» **What to work on**: Of all the entries below, retype only the lines from the one with "Instruction: Go to" through the one with "Task: Expand the", exactly as they appear.

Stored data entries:
##########

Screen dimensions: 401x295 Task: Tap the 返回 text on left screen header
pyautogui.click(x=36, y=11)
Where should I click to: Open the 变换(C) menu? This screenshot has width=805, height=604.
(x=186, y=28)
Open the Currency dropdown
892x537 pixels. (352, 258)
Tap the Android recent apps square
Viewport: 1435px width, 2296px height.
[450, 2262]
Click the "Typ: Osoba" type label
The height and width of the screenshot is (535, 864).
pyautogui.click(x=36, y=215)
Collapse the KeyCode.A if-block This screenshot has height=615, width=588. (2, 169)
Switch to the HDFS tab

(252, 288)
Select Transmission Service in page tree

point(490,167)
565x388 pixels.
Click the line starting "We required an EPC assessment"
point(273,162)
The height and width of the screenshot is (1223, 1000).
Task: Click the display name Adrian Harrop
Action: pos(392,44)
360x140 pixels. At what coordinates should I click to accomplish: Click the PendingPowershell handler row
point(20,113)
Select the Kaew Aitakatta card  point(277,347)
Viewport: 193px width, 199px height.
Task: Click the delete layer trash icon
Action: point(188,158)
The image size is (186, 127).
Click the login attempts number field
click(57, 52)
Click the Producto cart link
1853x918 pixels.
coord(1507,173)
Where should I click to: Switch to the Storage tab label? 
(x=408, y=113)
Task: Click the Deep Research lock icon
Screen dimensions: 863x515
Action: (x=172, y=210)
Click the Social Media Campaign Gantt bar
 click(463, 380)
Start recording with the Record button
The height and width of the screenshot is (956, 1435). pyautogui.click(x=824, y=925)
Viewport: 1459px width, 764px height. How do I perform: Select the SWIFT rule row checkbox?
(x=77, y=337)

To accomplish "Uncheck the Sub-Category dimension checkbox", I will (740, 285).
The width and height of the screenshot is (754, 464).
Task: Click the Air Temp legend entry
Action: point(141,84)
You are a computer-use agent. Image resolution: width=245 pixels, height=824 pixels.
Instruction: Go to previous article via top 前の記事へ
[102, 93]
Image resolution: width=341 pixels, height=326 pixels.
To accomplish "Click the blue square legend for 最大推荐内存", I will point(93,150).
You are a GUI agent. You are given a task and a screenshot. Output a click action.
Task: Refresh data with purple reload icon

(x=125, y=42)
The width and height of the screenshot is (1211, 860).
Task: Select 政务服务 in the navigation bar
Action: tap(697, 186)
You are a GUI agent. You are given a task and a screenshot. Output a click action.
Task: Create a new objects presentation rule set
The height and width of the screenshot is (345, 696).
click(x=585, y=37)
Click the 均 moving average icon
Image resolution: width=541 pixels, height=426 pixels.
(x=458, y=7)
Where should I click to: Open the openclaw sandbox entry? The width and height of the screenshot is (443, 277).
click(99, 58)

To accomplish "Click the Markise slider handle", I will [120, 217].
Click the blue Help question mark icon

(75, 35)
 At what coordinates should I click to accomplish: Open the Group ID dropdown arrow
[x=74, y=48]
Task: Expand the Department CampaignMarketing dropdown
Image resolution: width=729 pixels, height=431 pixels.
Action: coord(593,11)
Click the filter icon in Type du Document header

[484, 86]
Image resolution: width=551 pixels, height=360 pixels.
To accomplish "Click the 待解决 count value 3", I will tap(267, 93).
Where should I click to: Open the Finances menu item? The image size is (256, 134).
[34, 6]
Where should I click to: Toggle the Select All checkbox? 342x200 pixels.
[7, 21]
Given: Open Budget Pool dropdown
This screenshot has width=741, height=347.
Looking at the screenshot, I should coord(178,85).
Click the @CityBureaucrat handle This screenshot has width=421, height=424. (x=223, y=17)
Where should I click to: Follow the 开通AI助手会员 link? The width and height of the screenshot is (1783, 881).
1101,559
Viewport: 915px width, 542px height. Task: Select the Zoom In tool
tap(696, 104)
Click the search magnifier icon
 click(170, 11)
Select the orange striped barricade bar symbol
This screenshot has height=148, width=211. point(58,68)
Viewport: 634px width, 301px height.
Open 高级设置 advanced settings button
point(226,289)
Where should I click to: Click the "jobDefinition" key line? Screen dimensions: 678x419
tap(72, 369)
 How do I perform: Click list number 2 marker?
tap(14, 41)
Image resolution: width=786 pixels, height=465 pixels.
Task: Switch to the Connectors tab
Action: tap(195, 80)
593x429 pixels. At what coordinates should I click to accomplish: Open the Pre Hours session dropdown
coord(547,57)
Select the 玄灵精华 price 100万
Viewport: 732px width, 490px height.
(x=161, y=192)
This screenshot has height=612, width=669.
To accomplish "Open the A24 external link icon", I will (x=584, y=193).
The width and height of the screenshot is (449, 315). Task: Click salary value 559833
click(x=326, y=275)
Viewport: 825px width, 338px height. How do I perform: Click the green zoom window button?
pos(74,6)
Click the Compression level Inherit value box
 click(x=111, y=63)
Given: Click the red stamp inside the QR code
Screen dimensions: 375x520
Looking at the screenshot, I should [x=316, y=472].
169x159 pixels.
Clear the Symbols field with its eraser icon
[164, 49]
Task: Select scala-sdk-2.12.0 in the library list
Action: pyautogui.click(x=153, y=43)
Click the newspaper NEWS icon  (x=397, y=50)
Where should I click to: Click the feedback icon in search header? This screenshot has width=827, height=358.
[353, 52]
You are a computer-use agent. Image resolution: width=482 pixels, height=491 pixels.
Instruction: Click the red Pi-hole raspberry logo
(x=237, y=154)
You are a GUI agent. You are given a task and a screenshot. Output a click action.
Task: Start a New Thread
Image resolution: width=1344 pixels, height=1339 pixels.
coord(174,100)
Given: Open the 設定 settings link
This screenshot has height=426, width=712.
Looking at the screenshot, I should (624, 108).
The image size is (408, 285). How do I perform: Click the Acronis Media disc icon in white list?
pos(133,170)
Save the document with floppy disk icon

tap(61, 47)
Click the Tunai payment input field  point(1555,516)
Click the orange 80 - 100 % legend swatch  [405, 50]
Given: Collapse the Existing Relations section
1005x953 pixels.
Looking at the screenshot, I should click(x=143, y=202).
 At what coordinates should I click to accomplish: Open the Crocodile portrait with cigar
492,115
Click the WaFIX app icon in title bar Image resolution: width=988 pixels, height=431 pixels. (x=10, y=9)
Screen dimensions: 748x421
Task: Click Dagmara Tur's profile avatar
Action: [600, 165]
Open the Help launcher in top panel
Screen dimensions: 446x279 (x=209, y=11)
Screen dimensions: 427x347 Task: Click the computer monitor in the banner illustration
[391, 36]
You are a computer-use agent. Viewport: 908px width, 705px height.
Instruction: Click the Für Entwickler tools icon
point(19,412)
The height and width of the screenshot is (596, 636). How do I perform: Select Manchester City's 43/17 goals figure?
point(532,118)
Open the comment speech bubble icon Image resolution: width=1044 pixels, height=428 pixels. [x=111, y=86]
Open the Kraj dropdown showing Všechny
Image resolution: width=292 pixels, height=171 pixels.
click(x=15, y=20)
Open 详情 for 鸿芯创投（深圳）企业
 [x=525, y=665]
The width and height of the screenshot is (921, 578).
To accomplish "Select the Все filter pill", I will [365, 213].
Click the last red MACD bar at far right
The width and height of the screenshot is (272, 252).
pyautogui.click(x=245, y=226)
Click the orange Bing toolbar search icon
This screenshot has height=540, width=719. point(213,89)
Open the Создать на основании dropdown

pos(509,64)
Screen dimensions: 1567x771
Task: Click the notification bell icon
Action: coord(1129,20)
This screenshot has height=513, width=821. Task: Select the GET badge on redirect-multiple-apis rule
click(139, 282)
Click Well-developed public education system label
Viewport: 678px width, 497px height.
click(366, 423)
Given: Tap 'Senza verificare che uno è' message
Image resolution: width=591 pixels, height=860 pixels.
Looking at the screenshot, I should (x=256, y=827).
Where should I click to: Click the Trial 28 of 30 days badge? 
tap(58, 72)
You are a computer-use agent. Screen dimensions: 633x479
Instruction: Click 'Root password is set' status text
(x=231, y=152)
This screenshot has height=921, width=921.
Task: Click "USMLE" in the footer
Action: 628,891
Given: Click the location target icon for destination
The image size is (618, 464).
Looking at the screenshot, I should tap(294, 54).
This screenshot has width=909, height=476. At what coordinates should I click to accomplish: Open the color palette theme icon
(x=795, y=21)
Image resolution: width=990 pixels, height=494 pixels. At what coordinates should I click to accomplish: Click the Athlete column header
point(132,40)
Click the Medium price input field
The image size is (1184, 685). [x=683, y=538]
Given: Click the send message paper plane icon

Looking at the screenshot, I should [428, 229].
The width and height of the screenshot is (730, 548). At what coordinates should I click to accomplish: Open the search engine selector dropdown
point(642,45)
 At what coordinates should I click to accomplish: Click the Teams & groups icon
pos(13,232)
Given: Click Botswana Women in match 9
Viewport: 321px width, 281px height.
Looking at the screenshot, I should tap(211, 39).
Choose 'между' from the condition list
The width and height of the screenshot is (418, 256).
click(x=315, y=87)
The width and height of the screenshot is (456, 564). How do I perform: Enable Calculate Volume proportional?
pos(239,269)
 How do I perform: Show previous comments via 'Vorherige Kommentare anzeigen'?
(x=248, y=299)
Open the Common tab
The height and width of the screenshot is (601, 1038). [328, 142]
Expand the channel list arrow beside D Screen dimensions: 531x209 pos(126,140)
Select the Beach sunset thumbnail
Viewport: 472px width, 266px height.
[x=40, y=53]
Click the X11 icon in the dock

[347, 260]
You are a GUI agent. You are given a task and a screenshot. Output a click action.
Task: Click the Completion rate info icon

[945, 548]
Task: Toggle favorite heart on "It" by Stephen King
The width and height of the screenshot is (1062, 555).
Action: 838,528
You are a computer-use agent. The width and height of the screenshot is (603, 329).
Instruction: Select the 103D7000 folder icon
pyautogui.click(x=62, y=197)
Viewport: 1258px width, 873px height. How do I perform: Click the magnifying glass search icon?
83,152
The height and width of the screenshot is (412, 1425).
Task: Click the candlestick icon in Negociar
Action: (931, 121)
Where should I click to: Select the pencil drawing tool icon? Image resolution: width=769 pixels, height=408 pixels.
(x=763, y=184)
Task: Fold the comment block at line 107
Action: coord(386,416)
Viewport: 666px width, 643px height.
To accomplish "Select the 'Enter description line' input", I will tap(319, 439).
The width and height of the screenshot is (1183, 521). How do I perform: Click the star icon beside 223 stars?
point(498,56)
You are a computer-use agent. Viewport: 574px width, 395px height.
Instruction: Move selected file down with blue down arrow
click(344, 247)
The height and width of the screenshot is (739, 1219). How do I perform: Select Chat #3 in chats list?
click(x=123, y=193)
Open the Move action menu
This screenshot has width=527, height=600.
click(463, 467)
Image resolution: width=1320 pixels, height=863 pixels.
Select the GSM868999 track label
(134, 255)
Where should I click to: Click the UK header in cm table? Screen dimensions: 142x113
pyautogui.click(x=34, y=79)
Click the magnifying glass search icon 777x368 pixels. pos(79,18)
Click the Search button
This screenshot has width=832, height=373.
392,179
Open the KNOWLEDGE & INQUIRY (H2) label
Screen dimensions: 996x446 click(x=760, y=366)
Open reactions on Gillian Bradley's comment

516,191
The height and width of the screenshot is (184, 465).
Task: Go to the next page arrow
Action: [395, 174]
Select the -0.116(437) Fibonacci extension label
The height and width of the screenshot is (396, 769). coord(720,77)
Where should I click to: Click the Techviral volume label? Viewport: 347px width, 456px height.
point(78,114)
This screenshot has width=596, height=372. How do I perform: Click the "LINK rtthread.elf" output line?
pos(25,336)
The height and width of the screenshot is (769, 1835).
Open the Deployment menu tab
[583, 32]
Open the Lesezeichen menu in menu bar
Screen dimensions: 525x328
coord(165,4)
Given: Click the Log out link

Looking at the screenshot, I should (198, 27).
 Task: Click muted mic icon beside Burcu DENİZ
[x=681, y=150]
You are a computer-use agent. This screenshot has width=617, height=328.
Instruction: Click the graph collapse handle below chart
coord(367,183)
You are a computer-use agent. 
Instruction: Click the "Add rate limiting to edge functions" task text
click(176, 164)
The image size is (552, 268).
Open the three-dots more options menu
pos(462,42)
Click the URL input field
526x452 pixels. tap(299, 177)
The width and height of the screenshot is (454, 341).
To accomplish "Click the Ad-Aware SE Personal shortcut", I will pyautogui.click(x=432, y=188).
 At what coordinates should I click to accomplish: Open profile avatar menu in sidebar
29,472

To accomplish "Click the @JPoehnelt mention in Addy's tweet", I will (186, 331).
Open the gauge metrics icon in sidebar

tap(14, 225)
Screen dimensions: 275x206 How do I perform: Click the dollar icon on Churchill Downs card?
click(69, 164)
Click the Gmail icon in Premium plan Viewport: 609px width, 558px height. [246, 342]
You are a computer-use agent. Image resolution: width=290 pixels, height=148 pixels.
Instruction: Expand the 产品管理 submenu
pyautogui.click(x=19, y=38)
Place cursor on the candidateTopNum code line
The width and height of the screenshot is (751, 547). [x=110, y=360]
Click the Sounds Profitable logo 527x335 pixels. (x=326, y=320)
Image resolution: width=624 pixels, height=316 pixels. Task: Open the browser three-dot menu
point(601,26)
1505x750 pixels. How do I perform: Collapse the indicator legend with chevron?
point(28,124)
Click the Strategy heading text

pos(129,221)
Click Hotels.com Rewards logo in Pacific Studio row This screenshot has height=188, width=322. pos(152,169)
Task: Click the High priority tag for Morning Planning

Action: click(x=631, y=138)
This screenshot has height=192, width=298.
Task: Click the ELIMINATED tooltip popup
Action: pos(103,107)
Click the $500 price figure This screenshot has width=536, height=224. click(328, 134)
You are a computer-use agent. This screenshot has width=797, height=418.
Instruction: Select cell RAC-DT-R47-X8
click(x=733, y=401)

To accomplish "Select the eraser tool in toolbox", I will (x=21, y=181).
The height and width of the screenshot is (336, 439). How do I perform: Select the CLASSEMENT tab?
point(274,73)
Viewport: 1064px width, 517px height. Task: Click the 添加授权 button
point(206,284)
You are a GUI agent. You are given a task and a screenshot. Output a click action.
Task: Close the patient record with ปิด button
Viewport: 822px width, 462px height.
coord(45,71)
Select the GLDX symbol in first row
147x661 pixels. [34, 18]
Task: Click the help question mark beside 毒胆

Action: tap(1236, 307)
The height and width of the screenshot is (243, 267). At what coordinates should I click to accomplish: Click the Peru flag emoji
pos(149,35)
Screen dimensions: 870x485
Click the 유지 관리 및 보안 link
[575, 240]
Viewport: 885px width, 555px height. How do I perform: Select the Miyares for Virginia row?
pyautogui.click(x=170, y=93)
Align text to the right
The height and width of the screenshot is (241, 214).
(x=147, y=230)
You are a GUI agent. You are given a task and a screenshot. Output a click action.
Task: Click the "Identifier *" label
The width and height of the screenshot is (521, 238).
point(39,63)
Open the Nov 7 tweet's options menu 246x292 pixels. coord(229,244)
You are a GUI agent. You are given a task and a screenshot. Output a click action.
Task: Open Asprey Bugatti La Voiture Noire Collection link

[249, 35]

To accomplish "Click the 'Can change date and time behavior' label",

##########

» **Your response**:
Instruction: Go to previous article via top 前の記事へ
[102, 93]
Image resolution: width=341 pixels, height=326 pixels.
To accomplish "Click the blue square legend for 最大推荐内存", I will point(93,150).
You are a GUI agent. You are given a task and a screenshot. Output a click action.
Task: Refresh data with purple reload icon

(x=125, y=42)
The width and height of the screenshot is (1211, 860).
Task: Select 政务服务 in the navigation bar
Action: tap(697, 186)
You are a GUI agent. You are given a task and a screenshot. Output a click action.
Task: Create a new objects presentation rule set
The height and width of the screenshot is (345, 696).
click(x=585, y=37)
Click the 均 moving average icon
Image resolution: width=541 pixels, height=426 pixels.
(x=458, y=7)
Where should I click to: Open the openclaw sandbox entry? The width and height of the screenshot is (443, 277).
click(99, 58)

To accomplish "Click the Markise slider handle", I will [120, 217].
Click the blue Help question mark icon

(75, 35)
 At what coordinates should I click to accomplish: Open the Group ID dropdown arrow
[x=74, y=48]
Task: Expand the Department CampaignMarketing dropdown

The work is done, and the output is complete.